### EXERCISE PROMPT:
Your output should contain every record, unchanged.

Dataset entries
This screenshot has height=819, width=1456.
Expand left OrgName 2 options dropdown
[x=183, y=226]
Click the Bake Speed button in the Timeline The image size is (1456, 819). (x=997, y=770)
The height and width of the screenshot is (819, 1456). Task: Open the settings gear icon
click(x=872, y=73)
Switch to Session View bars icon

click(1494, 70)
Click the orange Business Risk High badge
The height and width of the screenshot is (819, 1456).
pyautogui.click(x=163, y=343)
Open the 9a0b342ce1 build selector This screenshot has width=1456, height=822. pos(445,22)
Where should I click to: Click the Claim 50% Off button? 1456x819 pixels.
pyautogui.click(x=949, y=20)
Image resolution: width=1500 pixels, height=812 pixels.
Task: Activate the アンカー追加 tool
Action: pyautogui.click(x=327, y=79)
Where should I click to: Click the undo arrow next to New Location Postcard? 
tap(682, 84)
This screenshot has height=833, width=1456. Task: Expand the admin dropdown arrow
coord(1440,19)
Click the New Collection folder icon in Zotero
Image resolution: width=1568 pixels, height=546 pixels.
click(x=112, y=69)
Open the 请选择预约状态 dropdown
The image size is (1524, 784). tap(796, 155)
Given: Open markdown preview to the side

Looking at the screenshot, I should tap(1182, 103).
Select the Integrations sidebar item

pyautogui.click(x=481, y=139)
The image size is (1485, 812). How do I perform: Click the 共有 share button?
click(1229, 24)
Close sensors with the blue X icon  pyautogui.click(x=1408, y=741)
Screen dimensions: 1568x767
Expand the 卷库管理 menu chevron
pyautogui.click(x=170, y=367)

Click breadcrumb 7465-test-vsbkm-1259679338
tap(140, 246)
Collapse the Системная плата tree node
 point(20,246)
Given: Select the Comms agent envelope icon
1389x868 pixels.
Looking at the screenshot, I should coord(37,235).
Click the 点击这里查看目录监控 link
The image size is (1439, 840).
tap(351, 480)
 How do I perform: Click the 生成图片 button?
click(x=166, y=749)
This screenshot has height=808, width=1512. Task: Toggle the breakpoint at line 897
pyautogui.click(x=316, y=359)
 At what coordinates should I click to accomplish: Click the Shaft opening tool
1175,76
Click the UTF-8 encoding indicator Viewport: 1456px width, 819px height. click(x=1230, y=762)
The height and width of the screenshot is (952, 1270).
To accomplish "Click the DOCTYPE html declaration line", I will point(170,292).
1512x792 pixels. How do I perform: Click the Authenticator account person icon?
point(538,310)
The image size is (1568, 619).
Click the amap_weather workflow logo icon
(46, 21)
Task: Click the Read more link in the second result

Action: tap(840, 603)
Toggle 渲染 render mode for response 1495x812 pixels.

### EXERCISE RESULT:
This screenshot has height=819, width=1456.
Expand left OrgName 2 options dropdown
[x=183, y=226]
Click the Bake Speed button in the Timeline The image size is (1456, 819). (x=997, y=770)
The height and width of the screenshot is (819, 1456). Task: Open the settings gear icon
click(x=872, y=73)
Switch to Session View bars icon

click(1494, 70)
Click the orange Business Risk High badge
The height and width of the screenshot is (819, 1456).
pyautogui.click(x=163, y=343)
Open the 9a0b342ce1 build selector This screenshot has width=1456, height=822. pos(445,22)
Where should I click to: Click the Claim 50% Off button? 1456x819 pixels.
pyautogui.click(x=949, y=20)
Image resolution: width=1500 pixels, height=812 pixels.
Task: Activate the アンカー追加 tool
Action: pyautogui.click(x=327, y=79)
Where should I click to: Click the undo arrow next to New Location Postcard? 
tap(682, 84)
This screenshot has height=833, width=1456. Task: Expand the admin dropdown arrow
coord(1440,19)
Click the New Collection folder icon in Zotero
Image resolution: width=1568 pixels, height=546 pixels.
click(x=112, y=69)
Open the 请选择预约状态 dropdown
The image size is (1524, 784). tap(796, 155)
Given: Open markdown preview to the side

Looking at the screenshot, I should tap(1182, 103).
Select the Integrations sidebar item

pyautogui.click(x=481, y=139)
The image size is (1485, 812). How do I perform: Click the 共有 share button?
click(1229, 24)
Close sensors with the blue X icon  pyautogui.click(x=1408, y=741)
Screen dimensions: 1568x767
Expand the 卷库管理 menu chevron
pyautogui.click(x=170, y=367)

Click breadcrumb 7465-test-vsbkm-1259679338
tap(140, 246)
Collapse the Системная плата tree node
 point(20,246)
Given: Select the Comms agent envelope icon
1389x868 pixels.
Looking at the screenshot, I should coord(37,235).
Click the 点击这里查看目录监控 link
The image size is (1439, 840).
tap(351, 480)
 How do I perform: Click the 生成图片 button?
click(x=166, y=749)
This screenshot has height=808, width=1512. Task: Toggle the breakpoint at line 897
pyautogui.click(x=316, y=359)
 At what coordinates should I click to accomplish: Click the Shaft opening tool
1175,76
Click the UTF-8 encoding indicator Viewport: 1456px width, 819px height. click(x=1230, y=762)
The height and width of the screenshot is (952, 1270).
To accomplish "Click the DOCTYPE html declaration line", I will point(170,292).
1512x792 pixels. How do I perform: Click the Authenticator account person icon?
point(538,310)
The image size is (1568, 619).
Click the amap_weather workflow logo icon
(46, 21)
Task: Click the Read more link in the second result

Action: tap(840, 603)
Toggle 渲染 render mode for response 1495x812 pixels.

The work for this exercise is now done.